The propaganda press exploits the lack of legal clarity about the issue to malign Trump as willing to stomp on the Constitution.
NBC’s Kristen Welker asked President-elect Donald Trump on Sunday if he still planned to end birthright citizenship. Trump affirmed his plans. But the way Welker deliberately misrepresented the amendment reveals not only a glaring need for clarification from Congress or the Supreme Court about whether children born to illegal aliens are citizens but the dangers of a press who are willing to craft law by word of mouth.
“You promised to end birthright citizenship on day one,” Welker said. “Is that still your plan?”

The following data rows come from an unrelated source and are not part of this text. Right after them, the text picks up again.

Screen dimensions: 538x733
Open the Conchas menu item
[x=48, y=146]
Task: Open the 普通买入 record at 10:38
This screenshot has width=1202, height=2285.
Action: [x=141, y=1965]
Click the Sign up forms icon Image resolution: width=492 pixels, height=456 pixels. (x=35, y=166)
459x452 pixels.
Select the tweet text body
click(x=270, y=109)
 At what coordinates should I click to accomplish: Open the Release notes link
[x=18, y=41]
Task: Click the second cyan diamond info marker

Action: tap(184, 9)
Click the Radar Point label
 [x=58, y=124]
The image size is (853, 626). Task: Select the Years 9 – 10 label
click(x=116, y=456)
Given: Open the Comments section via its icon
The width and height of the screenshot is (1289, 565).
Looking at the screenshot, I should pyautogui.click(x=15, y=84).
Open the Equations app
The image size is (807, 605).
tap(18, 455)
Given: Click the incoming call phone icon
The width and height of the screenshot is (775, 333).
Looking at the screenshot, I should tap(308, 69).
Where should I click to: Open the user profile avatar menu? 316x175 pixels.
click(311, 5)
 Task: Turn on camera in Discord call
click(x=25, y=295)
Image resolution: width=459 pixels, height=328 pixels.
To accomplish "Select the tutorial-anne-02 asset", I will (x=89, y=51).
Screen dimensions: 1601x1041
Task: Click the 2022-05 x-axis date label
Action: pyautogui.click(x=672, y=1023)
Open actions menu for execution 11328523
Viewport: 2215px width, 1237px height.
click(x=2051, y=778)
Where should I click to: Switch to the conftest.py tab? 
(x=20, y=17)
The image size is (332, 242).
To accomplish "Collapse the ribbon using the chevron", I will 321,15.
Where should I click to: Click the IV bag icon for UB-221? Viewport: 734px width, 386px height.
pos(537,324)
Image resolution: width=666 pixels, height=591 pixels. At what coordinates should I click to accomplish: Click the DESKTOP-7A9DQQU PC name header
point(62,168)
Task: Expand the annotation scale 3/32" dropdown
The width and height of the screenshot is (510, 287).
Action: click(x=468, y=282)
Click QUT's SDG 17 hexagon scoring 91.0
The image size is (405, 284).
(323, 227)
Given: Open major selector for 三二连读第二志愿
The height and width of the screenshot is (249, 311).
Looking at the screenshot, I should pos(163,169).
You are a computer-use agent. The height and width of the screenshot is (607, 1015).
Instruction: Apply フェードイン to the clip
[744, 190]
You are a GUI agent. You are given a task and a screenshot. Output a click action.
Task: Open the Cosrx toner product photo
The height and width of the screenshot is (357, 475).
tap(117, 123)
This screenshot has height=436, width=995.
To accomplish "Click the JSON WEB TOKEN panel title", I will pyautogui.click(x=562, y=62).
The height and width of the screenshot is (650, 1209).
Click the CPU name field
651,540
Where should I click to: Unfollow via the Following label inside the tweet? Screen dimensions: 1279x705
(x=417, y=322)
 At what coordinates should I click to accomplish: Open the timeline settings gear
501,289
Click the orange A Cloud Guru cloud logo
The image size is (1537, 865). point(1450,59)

“Yeah, absolutely,” Trump responded.
Welker responded: “The 14th Amendment, though, says that, quote: ‘All persons born in the United States are citizens.’” Welker then asked if Trump will use “executive action” to circumvent the Constitution.
But that’s not exactly what the 14th Amendment says — though it may be what Welker and her other fellow Democrat propagandists wish it said. The media’s insistence on interpreting the 14th Amendment as a blanket guarantee of birthright citizenship fuels widespread confusion — but it’s deliberate. Take for example, that Politico’s Mia McCarthy reported Trump would have to “go around the 14th Amendment” to end birthright citizenship. CNN’s Daniel Dale wrote that the 14th Amendment says “someone born in the U.S. is granted automatic citizenship even if their parents are not citizens.”
Nowhere in the Constitution does it say that.
What the 14th Amendment actually says is:
“All persons born or naturalized in the United States, and subject to the jurisdiction thereof, are citizens of the United States and of the State wherein they reside.”
As Elad Hakim wrote in these pages, “While opponents to Trump’s proposed action [to end birthright citizenship] opine that the constitutional language is cut and dry, this might not necessarily be the case.”
Welker and others left out the qualifying clause of the amendment, that is, the “subject to the jurisdiction thereof.” Sen Mike Lee, R-Utah, pointed out “Those words matter.”
“Congress has the power to define what it means to be born in the United States ‘and subject to the jurisdiction thereof‘,” he said in a post on X. “While current law contains no such restriction, Congress could pass a law defining what it means to be born in the United States ‘and subject to the jurisdiction thereof,’ excluding prospectively from birthright citizenship individuals born in the U.S. to illegal aliens.”Senators Debated This Exact Question
The 14th Amendment was adopted in 1868 to guarantee that formerly enslaved persons and their descendants would not be denied citizenship.